COMMUNAUTÉ DED PAYS DE LANGUE PORTUGAISE : Le Président du Portugal veut une Clpl des peuples

Le président de la République portugaise, Marcelo Rebelo de Sousa a déclaré jeudi que la communauté lusophone (CPLP) a « plus à donner qu’elle n’a déjà donné ». Il considére que si, à l’avenir, elle ne peut pas répondre aux problèmes des gens, elle n’existe pas.
« Ce que les gens veulent, c’est une Communauté des pays de langue portugaise (CPLP) pour les peuples, car si elle ne répond pas aux problèmes des peuples, elle n’existe pas », a déclaré Marcelo Rebelo de Sousa. « Elle peut exister pour les contacts internationaux et pour soutenir les applications internationales – et elle y fonctionne très bien – mais elle doit intervenir dans les problèmes concrets des gens », a-t-il ajouté.
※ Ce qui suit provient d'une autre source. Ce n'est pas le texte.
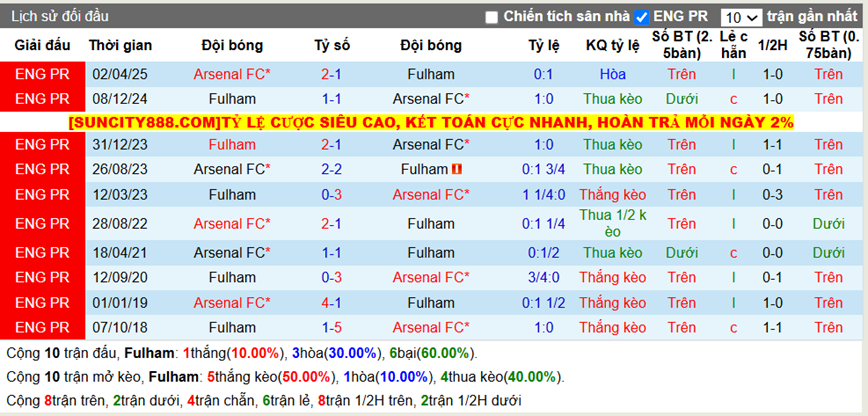Select home team Fulham on 08/12/24
868x416 pixels.
point(232,99)
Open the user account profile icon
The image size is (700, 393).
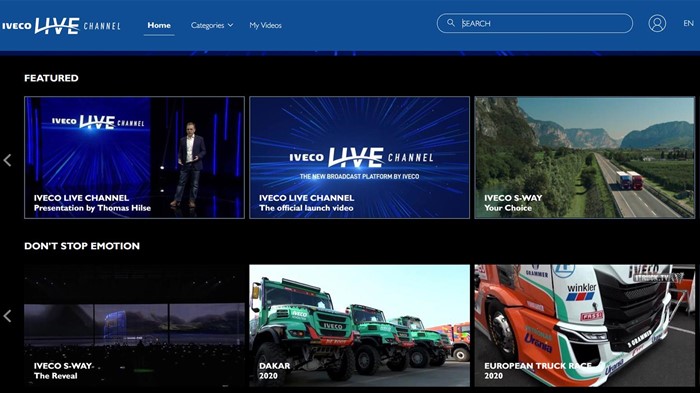click(657, 23)
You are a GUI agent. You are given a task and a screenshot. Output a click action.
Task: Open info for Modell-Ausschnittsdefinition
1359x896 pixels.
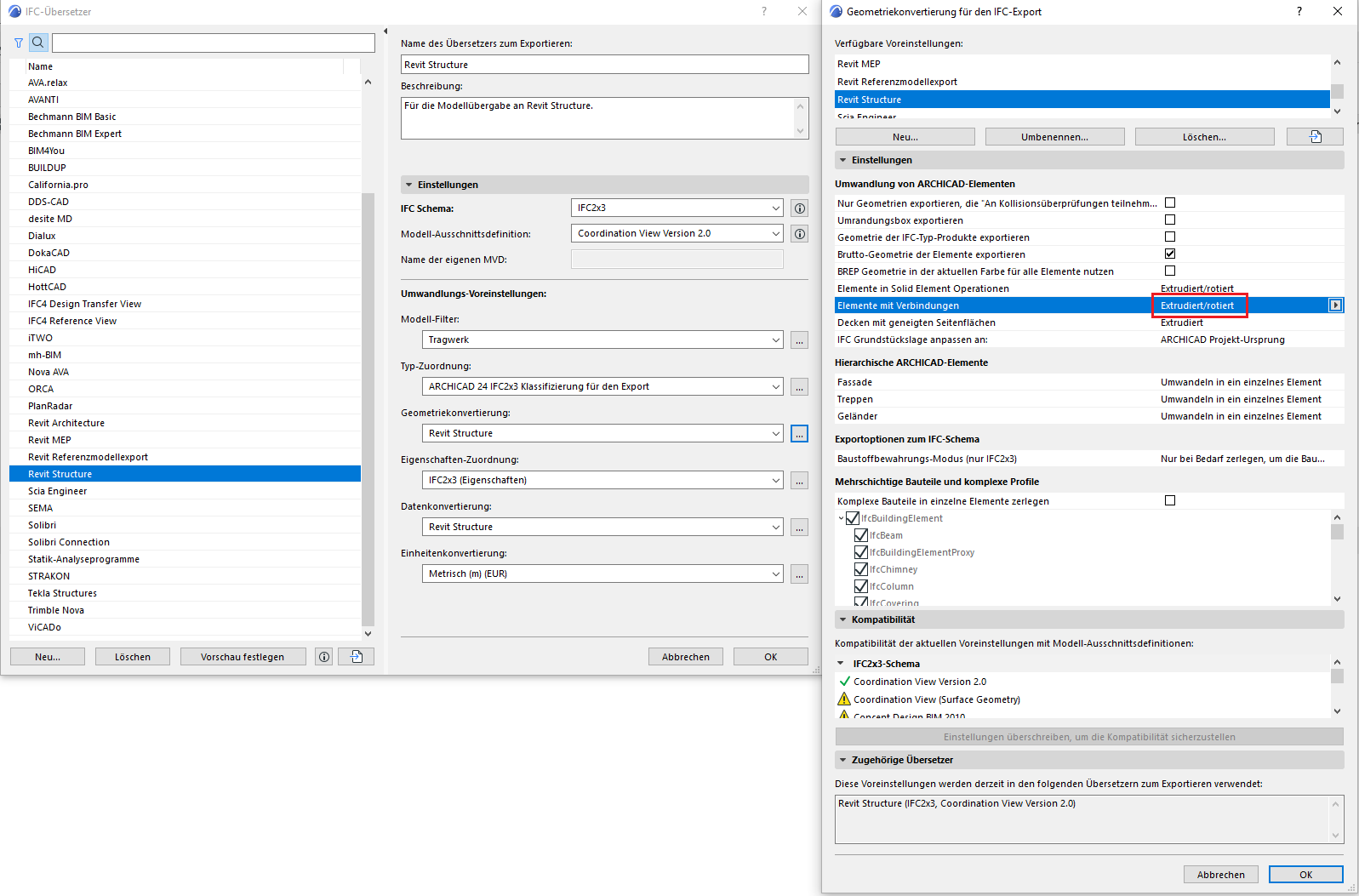(799, 234)
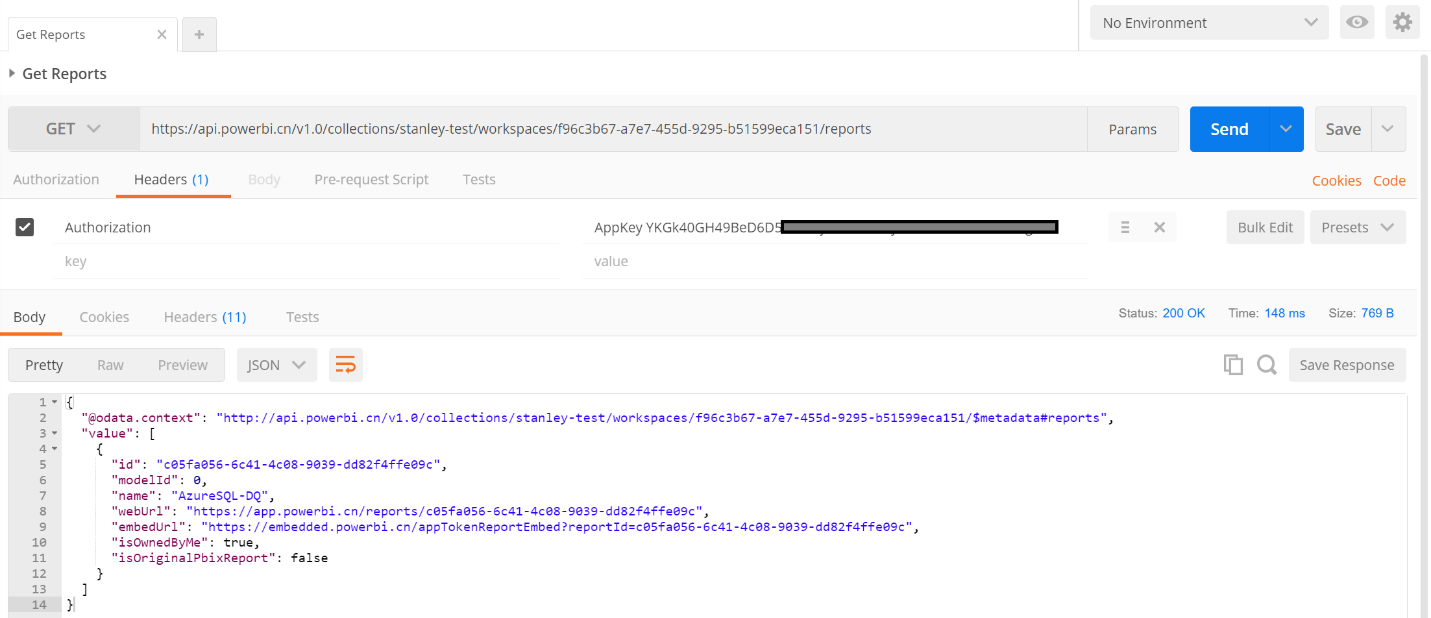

Le chef d’État portugais s’exprimait aujourd’hui lors d’un séminaire international, organisé chaque année par RDP Africa, qui marque cette année le 25e anniversaire du radiodiffuseur et de la CPLP elle-même, et lors d’un débat avec le chef d’État capverdien et président en exercice de la communauté lusophone, Jorge Carlos Fonseca.
Les deux chefs d’Etat se sont accordés sur la nécessité de « tourner de plus en plus » la CPLP vers les questions pratiques de la vie des populations, comme les visas, considérant que l’absence de réponses dans ces domaines « est un frein » à la vision sur la communauté.
Le président portugais a souligné, dans ce contexte, les « trois problèmes fondamentaux » dans le contexte actuel de la CPLP : la mobilité, la réponse sanitaire et l’approche des effets économiques et sociaux de la pandémie.
Marcelo Rebelo de Sousa a estimé que, de manière générale, l’ensemble de la communauté internationale a échoué dans la réponse à la pandémie, ajoutant que parmi les pays lusophones, les mesures prises, notamment en matière de fourniture de vaccins, ont été principalement bilatérales et peu au sein de la CPLP.